Il n’est pas interdit au livre « liquide » d’accéder au troisième état, celui de livre papier. C’est à l’éditeur qu’incombera la décision de ce passage. Comme lui aura appartenu celle d’enrichir son catalogue par la production de livres papier et d’en transformer à l’inverse une partie en fichiers numériques exportables.
[...] Dans les deux états liquide et solide, les limites sont posées par l’auteur et validées par l’éditeur. Ces limites tempèrent les effets de la mutation anthropologique engendrée par le numérique en préservant, en gelant en quelque sorte les caractères constitutifs de l’oeuvre.
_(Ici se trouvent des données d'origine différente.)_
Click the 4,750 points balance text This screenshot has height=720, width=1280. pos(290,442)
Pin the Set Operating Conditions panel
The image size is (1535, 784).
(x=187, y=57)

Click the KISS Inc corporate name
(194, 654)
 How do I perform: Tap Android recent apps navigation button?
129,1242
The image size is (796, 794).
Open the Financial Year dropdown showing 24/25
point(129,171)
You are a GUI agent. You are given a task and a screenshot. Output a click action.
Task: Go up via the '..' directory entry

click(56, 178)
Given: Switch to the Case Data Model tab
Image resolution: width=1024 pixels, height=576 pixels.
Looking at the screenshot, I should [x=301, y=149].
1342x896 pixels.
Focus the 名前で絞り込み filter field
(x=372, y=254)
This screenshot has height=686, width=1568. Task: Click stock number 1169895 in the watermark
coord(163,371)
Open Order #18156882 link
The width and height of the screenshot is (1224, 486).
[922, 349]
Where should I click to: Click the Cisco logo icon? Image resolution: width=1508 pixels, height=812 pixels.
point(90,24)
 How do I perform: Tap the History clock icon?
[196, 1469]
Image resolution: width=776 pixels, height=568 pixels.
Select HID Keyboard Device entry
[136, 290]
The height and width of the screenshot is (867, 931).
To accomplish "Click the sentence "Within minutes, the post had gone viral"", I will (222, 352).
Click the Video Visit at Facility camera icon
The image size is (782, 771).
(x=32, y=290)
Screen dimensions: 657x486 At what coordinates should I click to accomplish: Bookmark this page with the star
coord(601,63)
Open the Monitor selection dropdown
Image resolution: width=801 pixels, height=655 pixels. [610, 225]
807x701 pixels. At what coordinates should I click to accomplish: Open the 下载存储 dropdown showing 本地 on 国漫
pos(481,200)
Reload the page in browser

Ainsi que l’écrit Joël Ronez : « L’avenir du livre ne se trouve pas dans sa capacité à devenir liquide, téléchargeable ou numérique, mais dans le rang qu’il saura tenir comme dépositaire d’un contenu nourri d’une exigence tierce, et dont la conjugaison de ce dernier élément avec une création produit de la valeur. »
[...]Si c’est dans ces deux états que l’on trouve les livres d’aujourd’hui, ceux de demain (après-demain est décidément bien trop loin) auront une forme bien voisine. Tout se jouera donc dans les proportions entre livres papier et fichiers téléchargeables. Sans oublier le devenir d’autres supports, la nature et l’ergonomie du papier électronique, la capacité es ordinateurs (doublera-t-elle encore tous les deux ans ?). L’enjeu majeur reste dès lors la capacité du livre papier à résister.
L’ouvrage est distribué par les éditions Verdier, achat indispensable.